I have been a keen user of various Google products for many years, but it was only recently that I started fueling the ‘machine’ that drives the empire: Google Ads.
Google had revenues of around US$23.6 billion in calendar year 2009. That’s $23,600,000,000.00 in case you were wondering. It is not immediately clear from their financial statements, but well over 90% of Google revenues are derived from Google Ads (either directly through their own search results pages or through search/ad partners, etc).
Could this 23.6 billion dollar ‘machine’ have some faults? Of course it does, and I doubt even the engineers at Google would deny this. However, I have uncovered what I think is a serious flaw in their AdWords interface. It’s an issue of transparency and it leaves me with the following question rattling around in my mind:
what percentage of Google’s billions are being paid for by unassuming users via the ‘dead’ links imposed by their AdWords system?
To avoid the background story dragging on I will summarise here:
1. We (at Steplight) trialled Google AdWords last year and it worked fine. I did some further research (and even attended a free Google Ads ‘webinar’) and found out that quite specific ads with concise landing pages work best. So I suspended advertising and waited till our web content improved a little.
2. Re-activating Google Ads with some more concise landing pages in December our Google AdWords account started to tick over again (diligently auto-debiting our credit card every $100 or so).
3. Each time I set-up a new ad I performed a few basic checks, namely 1) clicking the ad in the AdWords interface to check it is going to the correct page on our website (first image below), and 2) entering a few search terms to check that it is coming up in search results (second image below). Of course I didn’t actually click that search result ad because I didn’t want to pay for a wasted click… after all, I had already checked the same ad in the AdWords interface.
4. Apart from the above basic checks I didn’t go into micro-analysing the results, as we were only spending relatively small amounts on the targeted AdWords. I had it set up so that our Analytics and AdWords accounts are linked, so all the data would still be there to analyse later.
5. When I did log in and look at our Analytics data I was surprised to find that the clicks from Ads didn’t seem to be showing up. It’s not just that they weren’t showing up as “Google (cpc)”… even the item “Google (organic)” or other referral sites did not list enough clicks as we were paying for. I did some research to make sure everything was set-up correctly, including having ‘auto-tagging’ enabled. Everything seemed fine.
6. Trying to delve further into the problem a week or so later I finally came across a Google Analytics help topic called ‘What is Destination URL Auto-tagging?‘. Remarked in this item, and not referenced anywhere in the Ads interface as far as I can tell, is an explanation of how to test links and the following note:
Note: Auto-tagging may not be appropriate for all websites.

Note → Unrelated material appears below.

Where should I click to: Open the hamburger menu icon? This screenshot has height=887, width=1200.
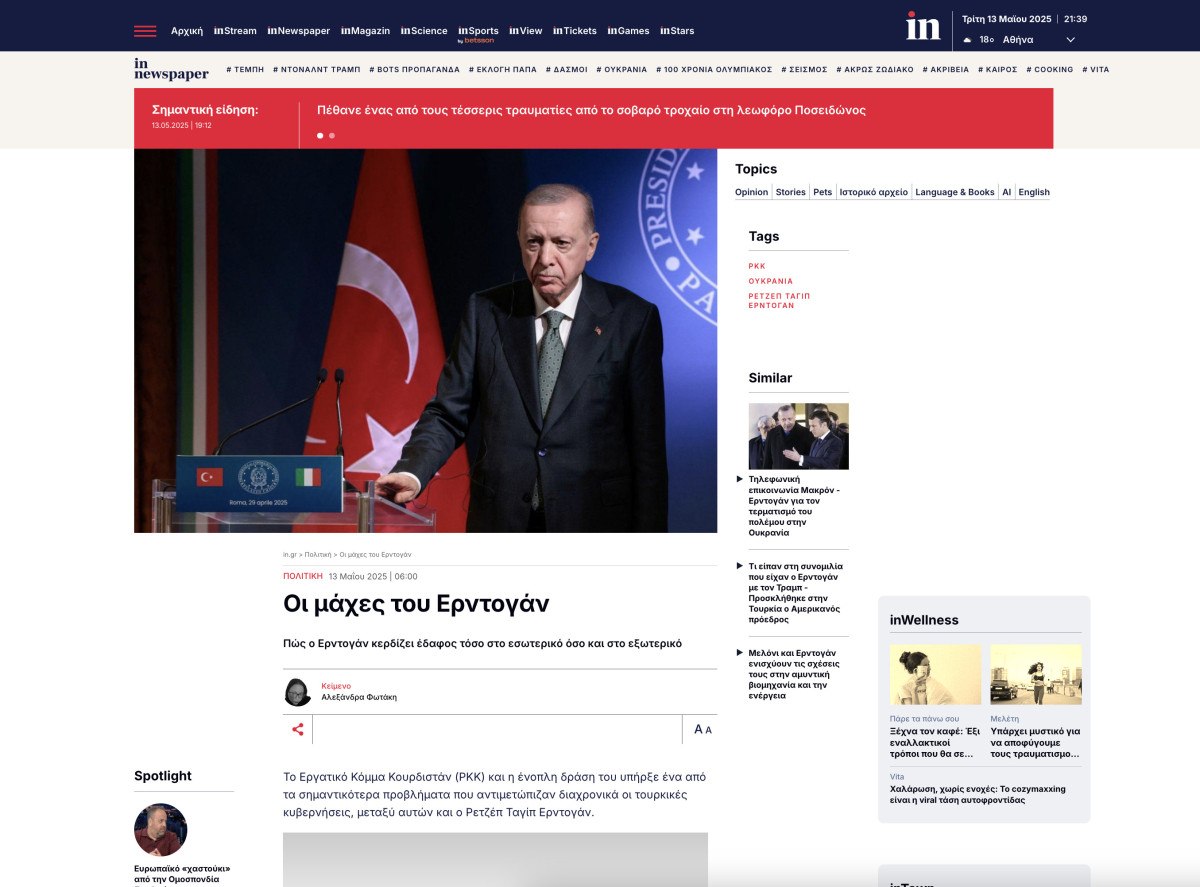145,31
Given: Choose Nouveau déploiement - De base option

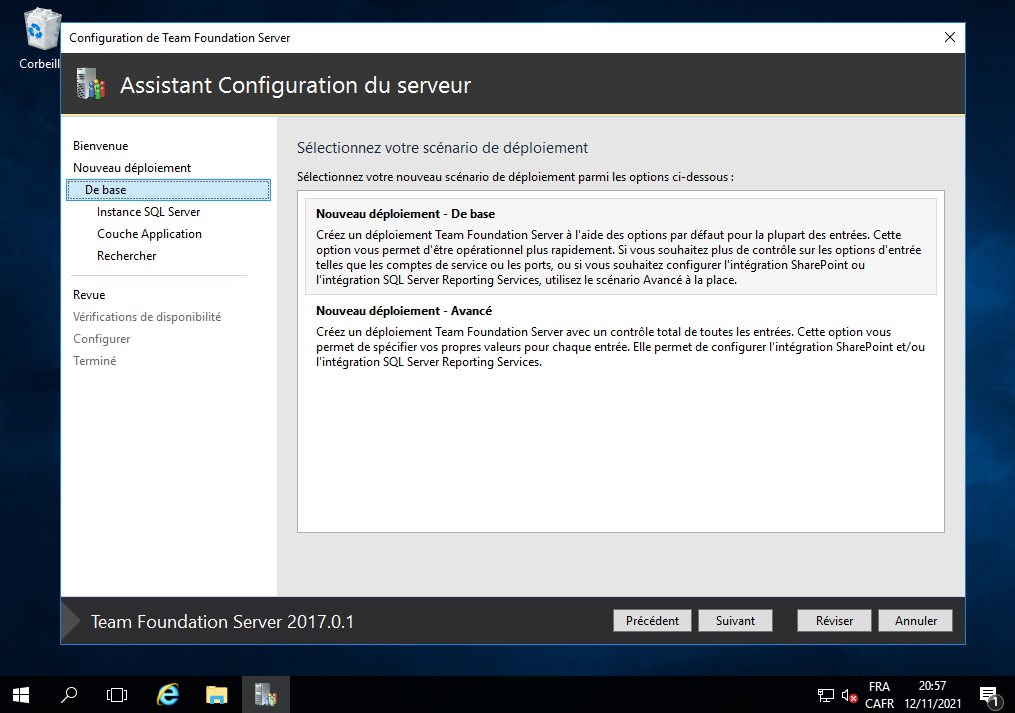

A small percentage of destination URLs do not accept additional URL parameters due to redirects or server settings. This can cause the “gclid” to be dropped or generate an error page.
7. Needless to say I performed the check on our website and auto-tagging did not work. I then went and did a Google search for one of our ads… actually clicked on it for the first time and discovered what possibly every person who has clicked on a Steplight Ad in the past two months will have seen (nothing – an error page):
8. I am certain this is not as uncommon as it may seem. Personally, I have clicked on a number of Ads in the past, gone to an error page, and thought to myself “They must be idiots at this company – they are paying for Google Ads which go to a dead link on their site!”. I now know they probably aren’t idiots – they may just be unwitting victims of a flaw in the Google Ads system.
9. I have now de-selected destination auto-tagging and our Ads are working fine.
My recommendations to Google
1. Re-fund the amount we spent on bogus Google Ads imposed by your recommended auto-tagging system between 6 Dec 2009 and 2 Feb 2010 ($243.18). You can contact me for account details.
2. Address this discrepancy in your system as a matter of urgency. I believe the simplest way to do this is for the demo Ad shown in the AdWords interface to include a test gclid tag (if the account has auto-tagging enabled). This way users can test their ad up-front in the user interface, see that it goes to a dead link, and click on a help icon placed next to the ad titled “Click here if your ad is not working as expected” or similar.
Why this is a blog post, not a private email to Google
I am not prone to making inflammatory claims, and it is not my intention to do so above. If the above is all correct, this is serious. Even if this affects 0.1% of Google Ads (just 1 in 1000) – that’s still US$23 million odd flowing out of the pockets of businesses to Google in 2009 alone.